● TEXT SHOWN
List of operations we need (batch/axis-aware)

  1. Flipcv2 analogue: cv2.flip
    Flip along any axis (or multiple axes), similar to numpy.flip(array, axis=...). 2D/batch (N, H, W, C) or (H, W, C): flip along spatial axes (e.g. axis 1 = horizontal, axis 2 = vertical). 3D volume (D, H, W, C): flip along axis 0 (depth), 1 (height), 2 (width), or any combination (e.g. axis=(0, 2)). Same semantics as numpy; one API for 2D and 3D.

  2. Warp affinecv2 analogue: cv2.warpAffine
    We need two transforms:

    • 2D batch (direct cv2 extension): (N, H, W, C)(N, H', W', C). Apply 2D affine (2×3 or 3×3 matrix) per frame; one matrix per batch element or one shared. Same N; spatial size can change to (H', W').
    • 3D volume: (D, H, W, C)(D', H', W', C). Apply 3D affine (4×4 matrix) with trilinear (or nearest) interpolation. Enables true 3D rotation/scaling/translation. No cv2 equivalent; analogous to scipy.ndimage.affine_transform.
  3. Warp perspectivecv2 analogue: cv2.warpPerspective
    We need two transforms:

    • 2D batch (direct cv2 extension): (N, H, W, C)(N, H', W', C). Apply 2D perspective (3×3 matrix) per frame; one matrix per batch element or one shared. Same N; spatial size can change to (H', W').
    • 3D volume: (D, H, W, C)(D', H', W', C). Apply 3D projective transform (4×4 matrix with perspective divide). No cv2 equivalent.
  4. Resizecv2 analogue: cv2.resize
    We need two transforms:

    • 2D batch (direct cv2 extension): (N, H, W, C)(N, H', W', C). Resize spatial dimensions (height, width) per frame; same or per-frame target size. Extends cv2.resize.
    • 3D volume: (D, H, W, C)(D', H', W', C). Resize in all three spatial directions (depth, height, width). No cv2 equivalent.
  5. Remapcv2 analogue: cv2.remap
    We need two transforms:

    • 2D batch (direct cv2 extension): (N, H, W, C)(N, H', W', C) (or same shape). Generic remap with map_x, map_y; same or per-frame maps. Extends cv2.remap.
    • 3D volume: (D, H, W, C)(D', H', W', C) (or same shape). 3D remap with coordinate maps for all three axes. No cv2 equivalent.
  6. Copy make border (pad)cv2 analogue: cv2.copyMakeBorder
    We need two transforms:

    • 2D batch (direct cv2 extension): (N, H, W, C)(N, H+top+bottom, W+left+right, C). Pad height and width. Extends cv2.copyMakeBorder.
    • 3D volume: (D, H, W, C)(D+front+back, H+top+bottom, W+left+right, C). Pad in all three directions. No cv2 equivalent.

● WORK TO COMPLETE
1. In the operations list above, translate the sentence "Resize in all three spatial directions (depth, height, width)." into Spanish.
2. Continue the operations list above from its last sentence, keeping its numbering and format.

● DATA SECTION
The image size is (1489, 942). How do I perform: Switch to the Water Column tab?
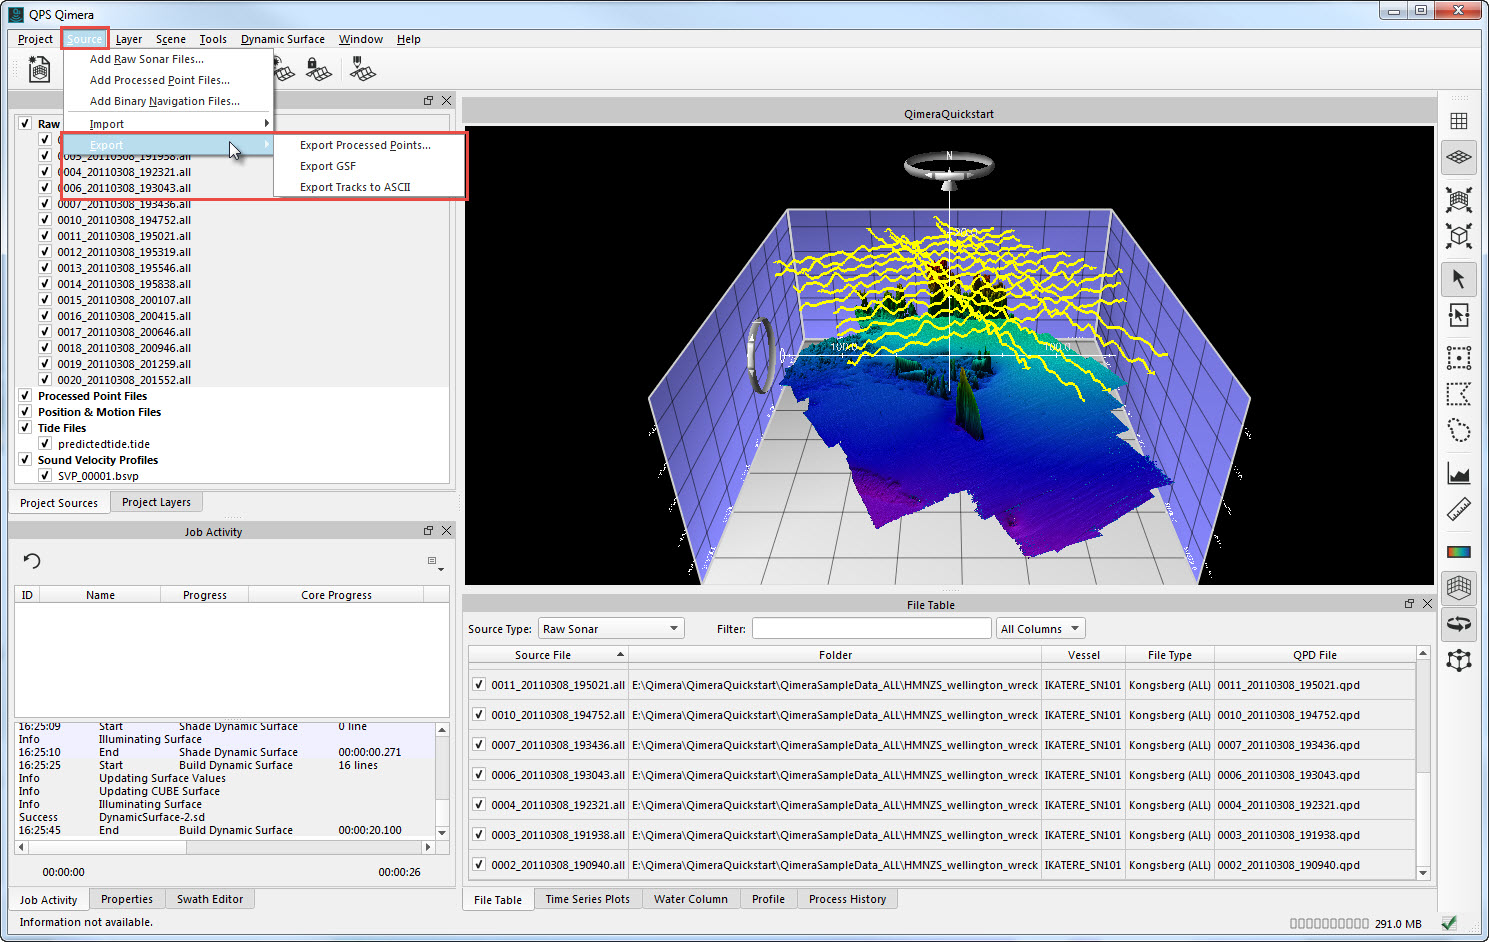point(690,899)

● TASK-BY-TASK ANSWERS
1. Redimensionar en las tres direcciones espaciales (profundidad, altura, anchura).

2.
  7. Blur (box filter)cv2 analogue: cv2.blur
    We need two transforms:

    • 2D batch (direct cv2 extension): (N, H, W, C)(N, H, W, C). Rectangular kernel blur per frame. Extends cv2.blur.
    • 3D volume: See Blur3D below (3D-only op).
  8. Gaussian blurcv2 analogue: cv2.GaussianBlur
    We need two transforms:

    • 2D batch (direct cv2 extension): (N, H, W, C)(N, H, W, C). Gaussian kernel blur per frame. Extends cv2.GaussianBlur.
    • 3D volume: See GaussianBlur3D below (3D-only op).
  9. Median blurcv2 analogue: cv2.medianBlur
    We need two transforms:

    • 2D batch (direct cv2 extension): (N, H, W, C)(N, H, W, C). Median filter per frame. Extends cv2.medianBlur.
    • 3D volume: See MedianBlur3D below (3D-only op).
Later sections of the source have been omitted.